• [Texto de origem]:
• • • • • • •

12.28.2013

Comentários sobre o livro "Os filhos místicos do Sol"



O livro "Os filhos místicos do Sol" foi lançado em 1971 em Paris, pela Editións Robert Laffont, e a edição brasileira chegou às livrarias em 1976 através da Difel Difusão Editorial, como um dos livros da coleção "Enigmas de todos os tempos". Eu não sei exatamente quantos livros compõem essa coleção, mas entre eles conheço outros três: "O livro da Tradição", "Hitler e as religiões da suástica" e "Hitler e a tradição cátara". Todos esses livros foram escritos pela dupla Michel e Jean Angebert, pseudônimos dos franceses Michel Bertrand e Jean-Victor Angelini, respectivamente. É bem fácil encontrar "Os filhos místicos do Sol" e "O livro da Tradição" no Estante Virtual; já os outros dois são mais raros, sendo que o último é praticamente impossível de ser encontrado e, com uma boa dose de sorte, não sairá por menos de R$ 200,00.

• • • • • • •

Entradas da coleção
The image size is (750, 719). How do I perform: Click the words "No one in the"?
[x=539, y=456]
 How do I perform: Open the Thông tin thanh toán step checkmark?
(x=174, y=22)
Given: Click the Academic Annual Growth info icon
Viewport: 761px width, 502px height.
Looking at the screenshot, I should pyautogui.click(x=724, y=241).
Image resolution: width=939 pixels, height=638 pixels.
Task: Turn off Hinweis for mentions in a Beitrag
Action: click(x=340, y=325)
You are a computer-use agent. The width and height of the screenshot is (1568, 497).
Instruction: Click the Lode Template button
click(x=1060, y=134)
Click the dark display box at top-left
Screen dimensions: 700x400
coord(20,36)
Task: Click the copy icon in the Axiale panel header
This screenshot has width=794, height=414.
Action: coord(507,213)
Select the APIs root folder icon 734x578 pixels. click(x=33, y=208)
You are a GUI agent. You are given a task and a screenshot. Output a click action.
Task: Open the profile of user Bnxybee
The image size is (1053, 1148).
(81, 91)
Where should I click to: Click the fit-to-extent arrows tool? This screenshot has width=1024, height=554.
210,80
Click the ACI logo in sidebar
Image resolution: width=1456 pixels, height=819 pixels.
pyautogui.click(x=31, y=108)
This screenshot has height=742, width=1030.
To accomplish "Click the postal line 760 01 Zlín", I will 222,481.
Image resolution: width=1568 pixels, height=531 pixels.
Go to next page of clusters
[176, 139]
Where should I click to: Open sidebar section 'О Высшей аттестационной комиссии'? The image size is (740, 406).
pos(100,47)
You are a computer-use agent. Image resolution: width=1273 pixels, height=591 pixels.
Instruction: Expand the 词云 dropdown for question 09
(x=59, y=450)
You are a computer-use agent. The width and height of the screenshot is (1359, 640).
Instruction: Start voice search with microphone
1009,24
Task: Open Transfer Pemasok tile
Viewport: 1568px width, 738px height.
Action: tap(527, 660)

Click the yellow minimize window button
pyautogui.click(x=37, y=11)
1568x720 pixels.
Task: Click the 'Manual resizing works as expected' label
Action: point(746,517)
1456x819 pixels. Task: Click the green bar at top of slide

• • • • • • •

• [O que fazer]:
1. Transcreva do texto sobre o livro o trecho que começa nas palavras que contêm "Comentários sobre o" e vai até "de R$ 200,00.".
2. Responda com base no texto sobre o livro:
(a) Em que ano e em que cidade o livro foi lançado originalmente?
(b) Quais são os nomes verdadeiros dos autores que assinam como Michel e Jean Angebert?
(c) Por que editora a edição brasileira chegou às livrarias?
Os dados não têm papel nenhum aqui.

• [Respostas por tarefa]:
1.
Comentários sobre o livro "Os filhos místicos do Sol"



O livro "Os filhos místicos do Sol" foi lançado em 1971 em Paris, pela Editións Robert Laffont, e a edição brasileira chegou às livrarias em 1976 através da Difel Difusão Editorial, como um dos livros da coleção "Enigmas de todos os tempos". Eu não sei exatamente quantos livros compõem essa coleção, mas entre eles conheço outros três: "O livro da Tradição", "Hitler e as religiões da suástica" e "Hitler e a tradição cátara". Todos esses livros foram escritos pela dupla Michel e Jean Angebert, pseudônimos dos franceses Michel Bertrand e Jean-Victor Angelini, respectivamente. É bem fácil encontrar "Os filhos místicos do Sol" e "O livro da Tradição" no Estante Virtual; já os outros dois são mais raros, sendo que o último é praticamente impossível de ser encontrado e, com uma boa dose de sorte, não sairá por menos de R$ 200,00.

2.
(a) Em 1971, em Paris.
(b) Michel Bertrand e Jean-Victor Angelini.
(c) Pela Difel Difusão Editorial.